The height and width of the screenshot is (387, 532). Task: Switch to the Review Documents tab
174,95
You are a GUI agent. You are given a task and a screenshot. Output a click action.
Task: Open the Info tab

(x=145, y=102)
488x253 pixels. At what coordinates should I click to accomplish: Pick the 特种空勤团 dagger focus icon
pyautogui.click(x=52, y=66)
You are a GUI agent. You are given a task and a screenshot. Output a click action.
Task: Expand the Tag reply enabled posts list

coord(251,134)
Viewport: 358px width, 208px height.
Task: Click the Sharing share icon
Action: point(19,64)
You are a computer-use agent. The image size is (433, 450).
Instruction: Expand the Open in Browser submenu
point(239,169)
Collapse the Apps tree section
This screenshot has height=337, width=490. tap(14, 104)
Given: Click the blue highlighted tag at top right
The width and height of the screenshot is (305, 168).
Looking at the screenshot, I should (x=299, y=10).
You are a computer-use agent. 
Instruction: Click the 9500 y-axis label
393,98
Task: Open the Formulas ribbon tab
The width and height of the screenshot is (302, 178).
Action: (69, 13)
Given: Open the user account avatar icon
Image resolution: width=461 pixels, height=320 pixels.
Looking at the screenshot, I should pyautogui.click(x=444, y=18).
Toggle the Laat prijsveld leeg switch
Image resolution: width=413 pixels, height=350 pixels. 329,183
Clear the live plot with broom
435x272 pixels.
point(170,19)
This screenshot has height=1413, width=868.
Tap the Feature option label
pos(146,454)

* * * * * * * * *

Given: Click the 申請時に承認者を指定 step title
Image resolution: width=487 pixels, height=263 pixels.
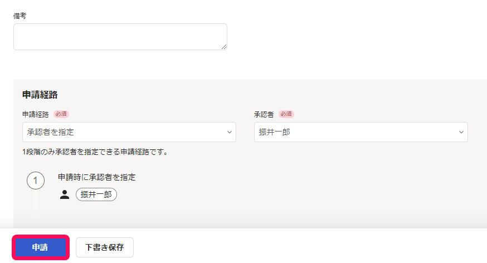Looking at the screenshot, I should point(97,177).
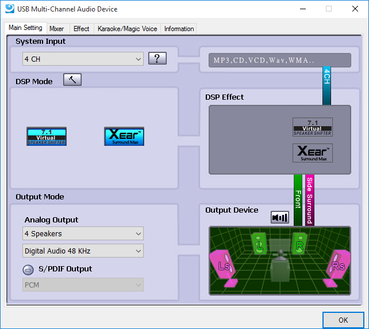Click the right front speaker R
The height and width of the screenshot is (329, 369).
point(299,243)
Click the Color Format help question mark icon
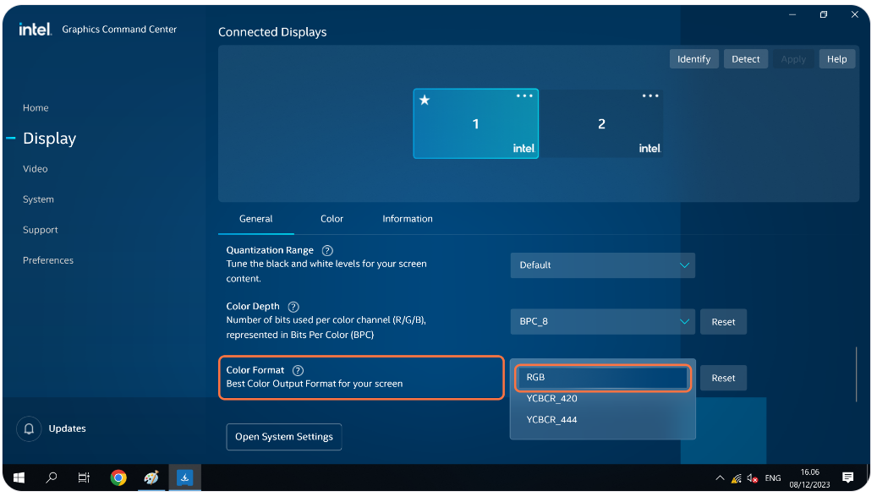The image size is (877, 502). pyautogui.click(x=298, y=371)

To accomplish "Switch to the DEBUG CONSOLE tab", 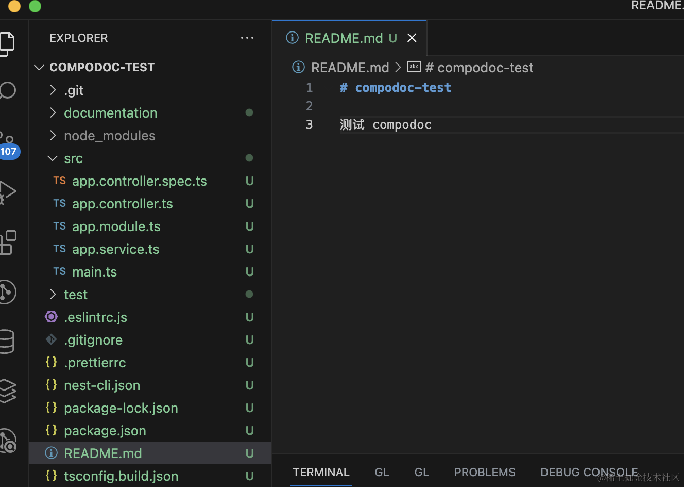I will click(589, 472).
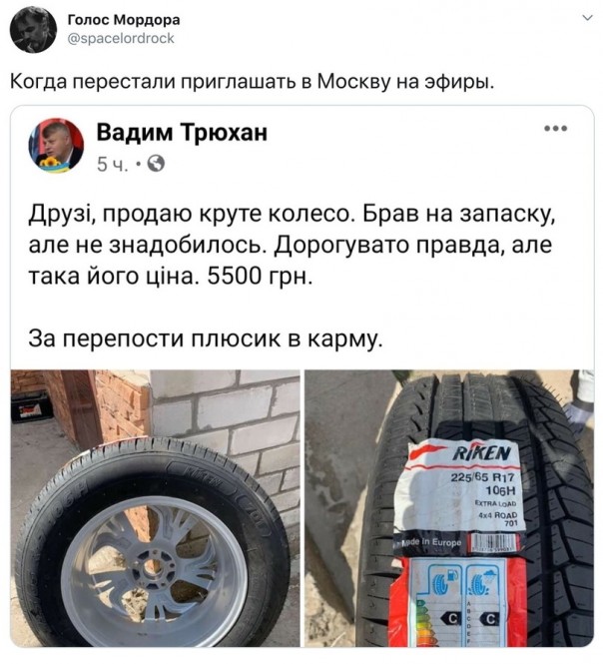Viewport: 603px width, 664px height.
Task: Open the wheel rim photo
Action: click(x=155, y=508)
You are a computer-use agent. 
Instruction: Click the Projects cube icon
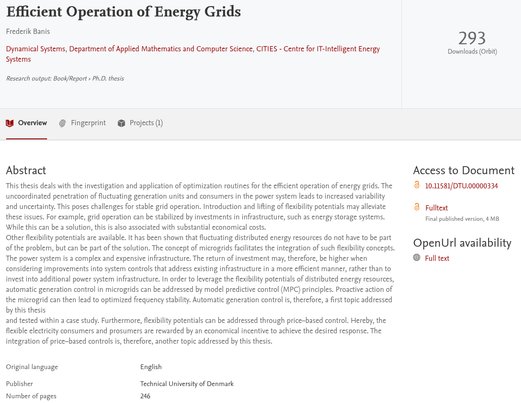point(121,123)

* * * * * * * * *

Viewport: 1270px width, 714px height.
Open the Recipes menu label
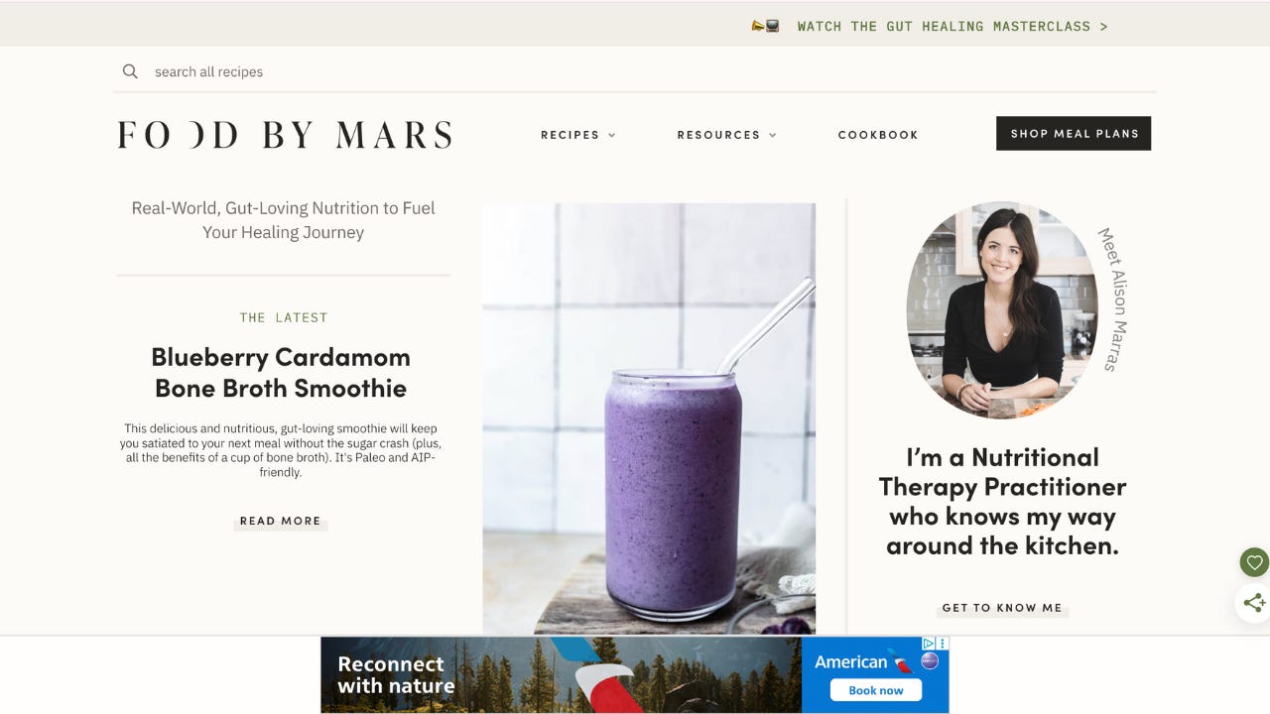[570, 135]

* * * * * * * * *

- What is needed -
Out of the listing above, reproduce exactly the lines from the one with "The height and width of the screenshot is (387, 532)." up to and including the one with "This screenshot has height=1413, width=868.".

- Result of this task -
The height and width of the screenshot is (387, 532). Task: Switch to the Review Documents tab
174,95
You are a GUI agent. You are given a task and a screenshot. Output a click action.
Task: Open the Info tab

(x=145, y=102)
488x253 pixels. At what coordinates should I click to accomplish: Pick the 特种空勤团 dagger focus icon
pyautogui.click(x=52, y=66)
You are a GUI agent. You are given a task and a screenshot. Output a click action.
Task: Expand the Tag reply enabled posts list

coord(251,134)
Viewport: 358px width, 208px height.
Task: Click the Sharing share icon
Action: point(19,64)
You are a computer-use agent. The image size is (433, 450).
Instruction: Expand the Open in Browser submenu
point(239,169)
Collapse the Apps tree section
This screenshot has height=337, width=490. tap(14, 104)
Given: Click the blue highlighted tag at top right
The width and height of the screenshot is (305, 168).
Looking at the screenshot, I should (x=299, y=10).
You are a computer-use agent. 
Instruction: Click the 9500 y-axis label
393,98
Task: Open the Formulas ribbon tab
The width and height of the screenshot is (302, 178).
Action: (69, 13)
Given: Open the user account avatar icon
Image resolution: width=461 pixels, height=320 pixels.
Looking at the screenshot, I should pyautogui.click(x=444, y=18).
Toggle the Laat prijsveld leeg switch
Image resolution: width=413 pixels, height=350 pixels. 329,183
Clear the live plot with broom
435x272 pixels.
point(170,19)
This screenshot has height=1413, width=868.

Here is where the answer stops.